(Extracted data):
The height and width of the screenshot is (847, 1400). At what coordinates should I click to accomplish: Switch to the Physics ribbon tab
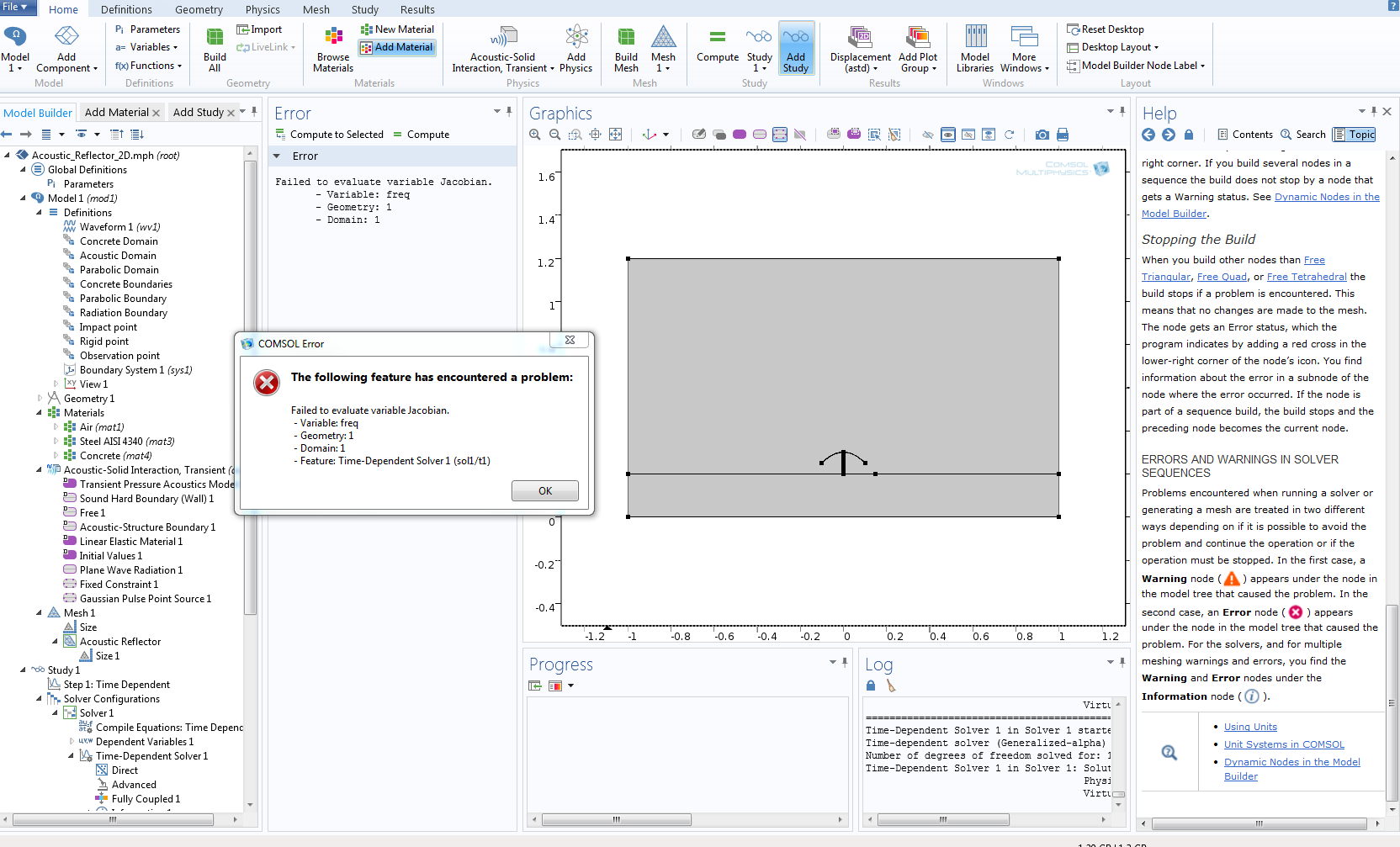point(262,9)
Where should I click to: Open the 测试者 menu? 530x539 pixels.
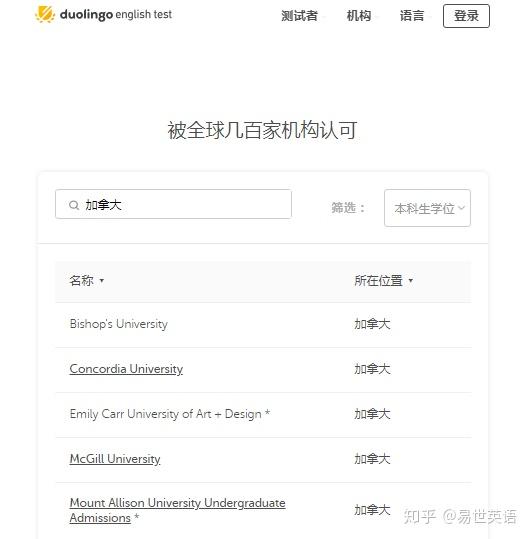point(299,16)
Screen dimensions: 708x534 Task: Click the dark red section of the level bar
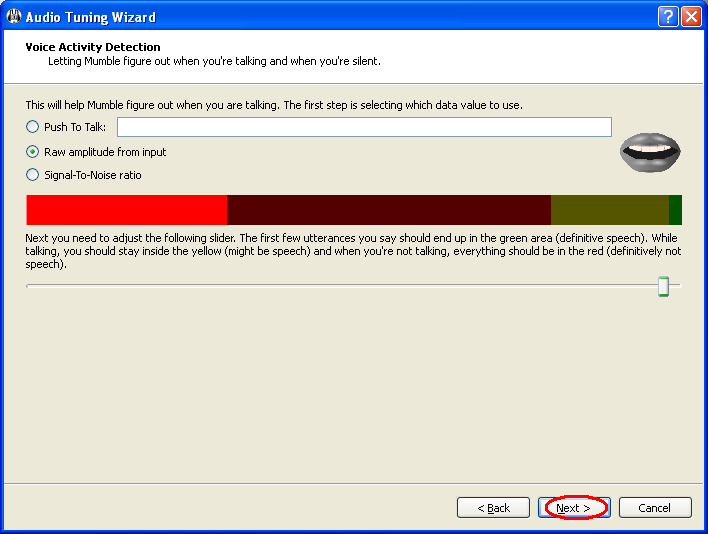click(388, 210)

(Exercise brief): Word for word, restate the records above and drop the pictures.

(Reply):
The height and width of the screenshot is (847, 1400). At what coordinates should I click to accomplish: Switch to the Physics ribbon tab
point(262,9)
Where should I click to: Open the 测试者 menu? 530x539 pixels.
point(299,16)
Screen dimensions: 708x534 Task: Click the dark red section of the level bar
click(388, 210)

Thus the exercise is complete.